**QUOTED TEXT**:
-- begin --

Usually it's me driving everything...the conversation...the questions...the next steps. You know, the fuckin process.

Except she broke it...she broke the process. And for awhile I confused it with disinterest...but she was doing something else. She slowed it down, slowed me down, and it created a space where we've somehow ended up on a similar page. If you ask her about this she'd probably not know what I'm talking about. But her initial hesitancy, that isn't gone, allowed us time to talk through things, allowed her to breathe and be comfortable. It allowed me to notice things I may not have otherwise noticed

And so now we're here...from, one minute not knowing each other to having troubles going  the length of a PowerPoint presentation without talking...

And so we add songs...the songs she adds are songs that speak to me in the same ways my own songs do. And it feels like we are looking for some of the same things. It feels like the songs we share are chosen because they're informed by the same kind of pain and joy.

I feel like she has experienced trauma..and hurt. I've felt that since the very first days after we met. She hasn't explicitly said so but I feel it in some of the ways she talks about past experiences, in the ways she's learned how to not deal with things, and in the way she just does not give a fuck what anybody thinks anymore. And it's that contradiction that I find compelling. The way she doesn't care but the way she keeps things bottled up.

-- end --

**DATASET CONTENT**:

-- begin --

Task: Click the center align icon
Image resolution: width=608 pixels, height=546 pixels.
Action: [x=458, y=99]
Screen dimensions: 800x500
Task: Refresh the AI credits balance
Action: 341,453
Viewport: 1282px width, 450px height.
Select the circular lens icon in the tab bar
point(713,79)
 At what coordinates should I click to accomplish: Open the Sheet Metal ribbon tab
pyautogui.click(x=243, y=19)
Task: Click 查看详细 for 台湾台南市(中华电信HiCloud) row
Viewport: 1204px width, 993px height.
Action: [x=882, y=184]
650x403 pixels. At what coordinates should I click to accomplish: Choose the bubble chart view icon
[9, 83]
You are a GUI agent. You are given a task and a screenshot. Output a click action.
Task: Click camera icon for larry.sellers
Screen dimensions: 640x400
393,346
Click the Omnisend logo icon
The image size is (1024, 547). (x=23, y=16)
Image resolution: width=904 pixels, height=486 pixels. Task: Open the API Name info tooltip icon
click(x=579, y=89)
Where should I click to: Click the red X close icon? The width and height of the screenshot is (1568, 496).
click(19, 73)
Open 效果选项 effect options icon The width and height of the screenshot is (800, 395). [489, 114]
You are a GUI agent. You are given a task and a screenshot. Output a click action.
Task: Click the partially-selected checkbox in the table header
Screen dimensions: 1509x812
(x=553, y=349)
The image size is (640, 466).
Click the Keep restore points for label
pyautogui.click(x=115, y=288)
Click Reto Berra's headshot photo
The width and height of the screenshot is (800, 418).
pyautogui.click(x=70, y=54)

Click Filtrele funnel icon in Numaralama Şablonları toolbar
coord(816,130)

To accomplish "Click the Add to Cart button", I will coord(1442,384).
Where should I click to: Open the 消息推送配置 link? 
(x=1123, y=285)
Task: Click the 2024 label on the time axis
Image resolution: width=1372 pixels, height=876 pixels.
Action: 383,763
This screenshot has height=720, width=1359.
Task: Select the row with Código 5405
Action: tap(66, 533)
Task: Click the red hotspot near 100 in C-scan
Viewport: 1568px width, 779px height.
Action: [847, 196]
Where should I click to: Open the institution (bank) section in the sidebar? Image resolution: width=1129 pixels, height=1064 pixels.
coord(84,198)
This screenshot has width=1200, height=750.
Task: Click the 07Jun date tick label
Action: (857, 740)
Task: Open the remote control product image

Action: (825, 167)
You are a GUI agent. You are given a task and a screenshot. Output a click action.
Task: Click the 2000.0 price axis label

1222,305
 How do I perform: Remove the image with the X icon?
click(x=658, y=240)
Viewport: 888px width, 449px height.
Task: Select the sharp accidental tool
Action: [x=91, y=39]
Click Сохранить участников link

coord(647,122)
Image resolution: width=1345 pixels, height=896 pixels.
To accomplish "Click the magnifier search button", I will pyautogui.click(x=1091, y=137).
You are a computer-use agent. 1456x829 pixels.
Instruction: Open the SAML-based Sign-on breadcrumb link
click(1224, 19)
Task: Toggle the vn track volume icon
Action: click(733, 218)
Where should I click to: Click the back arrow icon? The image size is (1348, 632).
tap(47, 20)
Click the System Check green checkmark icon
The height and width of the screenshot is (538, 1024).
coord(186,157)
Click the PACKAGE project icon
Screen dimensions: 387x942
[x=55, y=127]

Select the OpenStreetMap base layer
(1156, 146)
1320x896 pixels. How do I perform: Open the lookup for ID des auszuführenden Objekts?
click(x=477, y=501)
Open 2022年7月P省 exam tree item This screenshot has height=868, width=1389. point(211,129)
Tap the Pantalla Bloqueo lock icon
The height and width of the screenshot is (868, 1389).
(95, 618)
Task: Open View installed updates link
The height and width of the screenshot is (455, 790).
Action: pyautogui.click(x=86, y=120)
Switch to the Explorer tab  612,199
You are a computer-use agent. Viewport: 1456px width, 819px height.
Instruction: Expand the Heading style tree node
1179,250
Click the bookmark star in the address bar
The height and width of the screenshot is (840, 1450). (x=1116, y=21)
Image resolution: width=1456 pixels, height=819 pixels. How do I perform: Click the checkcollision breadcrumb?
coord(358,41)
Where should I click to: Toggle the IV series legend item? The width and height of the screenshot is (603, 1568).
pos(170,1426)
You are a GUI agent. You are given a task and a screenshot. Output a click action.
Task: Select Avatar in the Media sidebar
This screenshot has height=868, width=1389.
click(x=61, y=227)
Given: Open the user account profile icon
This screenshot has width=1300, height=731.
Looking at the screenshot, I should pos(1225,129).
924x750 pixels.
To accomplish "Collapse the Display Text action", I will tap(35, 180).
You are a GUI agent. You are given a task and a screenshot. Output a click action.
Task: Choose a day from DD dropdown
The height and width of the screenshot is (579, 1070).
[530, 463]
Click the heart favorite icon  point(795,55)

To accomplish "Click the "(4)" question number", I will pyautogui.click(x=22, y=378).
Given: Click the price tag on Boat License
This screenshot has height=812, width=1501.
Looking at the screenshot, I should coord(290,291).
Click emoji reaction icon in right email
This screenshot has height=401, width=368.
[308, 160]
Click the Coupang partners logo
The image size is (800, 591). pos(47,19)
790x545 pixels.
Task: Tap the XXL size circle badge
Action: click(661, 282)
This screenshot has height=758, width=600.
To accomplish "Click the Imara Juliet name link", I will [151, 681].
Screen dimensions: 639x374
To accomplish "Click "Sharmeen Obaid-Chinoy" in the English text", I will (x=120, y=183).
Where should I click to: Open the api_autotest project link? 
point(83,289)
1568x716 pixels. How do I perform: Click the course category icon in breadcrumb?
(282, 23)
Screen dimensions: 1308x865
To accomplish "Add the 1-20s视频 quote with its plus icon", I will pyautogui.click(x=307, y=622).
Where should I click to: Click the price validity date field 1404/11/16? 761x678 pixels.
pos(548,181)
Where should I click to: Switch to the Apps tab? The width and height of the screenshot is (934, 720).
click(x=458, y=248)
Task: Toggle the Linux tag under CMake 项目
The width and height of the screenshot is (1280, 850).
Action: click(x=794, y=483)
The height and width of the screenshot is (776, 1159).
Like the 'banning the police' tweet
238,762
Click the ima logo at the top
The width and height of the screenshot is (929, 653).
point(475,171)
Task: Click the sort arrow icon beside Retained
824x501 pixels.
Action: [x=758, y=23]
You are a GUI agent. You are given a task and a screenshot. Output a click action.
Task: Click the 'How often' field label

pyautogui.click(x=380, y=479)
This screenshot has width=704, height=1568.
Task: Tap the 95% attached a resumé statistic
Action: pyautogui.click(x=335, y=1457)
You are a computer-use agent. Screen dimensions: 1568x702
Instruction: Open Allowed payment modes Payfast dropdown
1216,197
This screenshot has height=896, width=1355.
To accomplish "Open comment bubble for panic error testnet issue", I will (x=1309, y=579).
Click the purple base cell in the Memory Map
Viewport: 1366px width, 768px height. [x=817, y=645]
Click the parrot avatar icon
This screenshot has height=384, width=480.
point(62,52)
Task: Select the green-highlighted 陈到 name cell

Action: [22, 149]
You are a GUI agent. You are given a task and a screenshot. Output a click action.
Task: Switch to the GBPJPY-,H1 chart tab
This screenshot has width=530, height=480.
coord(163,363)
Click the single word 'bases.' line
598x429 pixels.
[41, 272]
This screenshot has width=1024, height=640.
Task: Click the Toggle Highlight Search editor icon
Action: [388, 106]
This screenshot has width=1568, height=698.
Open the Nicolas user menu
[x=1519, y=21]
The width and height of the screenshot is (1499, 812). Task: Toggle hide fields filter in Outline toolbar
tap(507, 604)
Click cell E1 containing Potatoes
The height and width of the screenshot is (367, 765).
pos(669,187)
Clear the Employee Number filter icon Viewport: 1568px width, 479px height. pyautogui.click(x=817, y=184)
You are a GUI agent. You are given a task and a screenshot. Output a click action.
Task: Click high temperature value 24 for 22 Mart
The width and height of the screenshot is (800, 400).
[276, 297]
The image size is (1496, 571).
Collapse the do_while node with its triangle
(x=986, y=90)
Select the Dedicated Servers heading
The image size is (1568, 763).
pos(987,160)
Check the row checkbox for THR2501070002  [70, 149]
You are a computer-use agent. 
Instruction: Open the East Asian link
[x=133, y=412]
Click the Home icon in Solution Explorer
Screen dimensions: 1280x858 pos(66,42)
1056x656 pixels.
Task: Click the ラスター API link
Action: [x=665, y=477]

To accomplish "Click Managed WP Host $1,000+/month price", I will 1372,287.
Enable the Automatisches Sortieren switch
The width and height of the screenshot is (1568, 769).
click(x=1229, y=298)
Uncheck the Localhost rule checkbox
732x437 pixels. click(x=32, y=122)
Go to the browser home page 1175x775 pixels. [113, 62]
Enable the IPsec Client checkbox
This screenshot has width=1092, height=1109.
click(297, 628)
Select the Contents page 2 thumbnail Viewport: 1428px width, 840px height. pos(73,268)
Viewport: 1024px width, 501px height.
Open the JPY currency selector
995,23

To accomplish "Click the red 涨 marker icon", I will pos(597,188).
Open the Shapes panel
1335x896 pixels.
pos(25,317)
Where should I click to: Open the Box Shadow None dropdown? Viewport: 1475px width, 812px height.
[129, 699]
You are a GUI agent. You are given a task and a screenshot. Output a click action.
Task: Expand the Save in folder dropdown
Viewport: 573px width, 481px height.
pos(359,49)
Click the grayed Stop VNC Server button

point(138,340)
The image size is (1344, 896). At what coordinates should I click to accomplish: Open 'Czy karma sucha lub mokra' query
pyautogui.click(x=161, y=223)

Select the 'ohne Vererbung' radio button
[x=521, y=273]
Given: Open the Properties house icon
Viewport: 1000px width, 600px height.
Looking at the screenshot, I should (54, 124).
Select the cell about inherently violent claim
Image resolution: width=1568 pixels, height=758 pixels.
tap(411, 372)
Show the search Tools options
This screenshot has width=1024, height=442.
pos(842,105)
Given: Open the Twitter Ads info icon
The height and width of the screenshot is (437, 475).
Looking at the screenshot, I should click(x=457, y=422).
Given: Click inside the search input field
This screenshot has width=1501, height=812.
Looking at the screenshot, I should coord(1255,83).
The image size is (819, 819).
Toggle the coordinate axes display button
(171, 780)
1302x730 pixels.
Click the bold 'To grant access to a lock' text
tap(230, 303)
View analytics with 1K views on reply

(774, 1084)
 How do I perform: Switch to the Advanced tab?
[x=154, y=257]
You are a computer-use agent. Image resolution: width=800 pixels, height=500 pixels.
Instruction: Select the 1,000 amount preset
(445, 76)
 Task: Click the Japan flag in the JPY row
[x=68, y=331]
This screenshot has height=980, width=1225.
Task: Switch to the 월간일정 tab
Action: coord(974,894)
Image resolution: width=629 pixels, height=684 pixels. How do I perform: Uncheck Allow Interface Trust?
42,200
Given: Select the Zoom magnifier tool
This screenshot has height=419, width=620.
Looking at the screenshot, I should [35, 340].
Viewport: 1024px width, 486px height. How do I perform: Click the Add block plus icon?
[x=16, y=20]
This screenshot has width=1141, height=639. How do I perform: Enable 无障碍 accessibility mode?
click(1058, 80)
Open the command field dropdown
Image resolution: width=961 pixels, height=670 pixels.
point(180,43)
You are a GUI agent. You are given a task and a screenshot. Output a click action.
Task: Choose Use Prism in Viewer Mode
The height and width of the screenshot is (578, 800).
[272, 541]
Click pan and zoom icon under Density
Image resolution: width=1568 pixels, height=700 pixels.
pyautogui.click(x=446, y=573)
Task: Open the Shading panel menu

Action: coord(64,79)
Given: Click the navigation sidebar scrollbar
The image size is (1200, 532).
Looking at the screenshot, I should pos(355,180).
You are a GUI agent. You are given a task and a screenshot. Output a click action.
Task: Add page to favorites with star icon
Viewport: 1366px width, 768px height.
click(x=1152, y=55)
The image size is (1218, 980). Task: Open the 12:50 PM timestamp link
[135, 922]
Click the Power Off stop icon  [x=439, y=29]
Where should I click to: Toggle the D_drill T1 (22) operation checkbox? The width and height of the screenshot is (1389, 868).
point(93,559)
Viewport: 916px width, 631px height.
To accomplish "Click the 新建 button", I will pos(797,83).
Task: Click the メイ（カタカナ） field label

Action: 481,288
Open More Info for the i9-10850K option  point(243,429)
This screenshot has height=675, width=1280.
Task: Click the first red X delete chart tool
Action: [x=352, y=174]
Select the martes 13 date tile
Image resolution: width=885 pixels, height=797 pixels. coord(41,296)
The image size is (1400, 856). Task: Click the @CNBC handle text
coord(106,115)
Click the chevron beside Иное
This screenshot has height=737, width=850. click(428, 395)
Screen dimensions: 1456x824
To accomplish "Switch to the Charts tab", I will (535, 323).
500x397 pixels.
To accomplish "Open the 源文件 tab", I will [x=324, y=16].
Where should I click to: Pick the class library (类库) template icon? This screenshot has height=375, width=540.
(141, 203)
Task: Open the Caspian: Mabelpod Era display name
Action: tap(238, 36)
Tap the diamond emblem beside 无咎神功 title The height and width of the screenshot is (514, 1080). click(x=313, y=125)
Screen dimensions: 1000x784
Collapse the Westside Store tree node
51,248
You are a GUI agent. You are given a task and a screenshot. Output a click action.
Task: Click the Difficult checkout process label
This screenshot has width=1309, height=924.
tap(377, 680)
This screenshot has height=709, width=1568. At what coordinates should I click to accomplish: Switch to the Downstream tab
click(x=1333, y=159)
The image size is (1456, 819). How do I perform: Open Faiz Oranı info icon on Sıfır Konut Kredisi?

-- end --

**REQUIREMENTS**:
**A.** In the personal reflection, what did the writer at first mistake her slowing of the process for?
**B.** Copy the passage of the personal reflection starting at "Except she broke" and ending at "presentation without talking...".
The entries have nothing to do with the personal reflection.

**EXPECTED OUTPUTS**:
**A.** Disinterest.

**B.**
Except she broke it...she broke the process. And for awhile I confused it with disinterest...but she was doing something else. She slowed it down, slowed me down, and it created a space where we've somehow ended up on a similar page. If you ask her about this she'd probably not know what I'm talking about. But her initial hesitancy, that isn't gone, allowed us time to talk through things, allowed her to breathe and be comfortable. It allowed me to notice things I may not have otherwise noticed

And so now we're here...from, one minute not knowing each other to having troubles going  the length of a PowerPoint presentation without talking...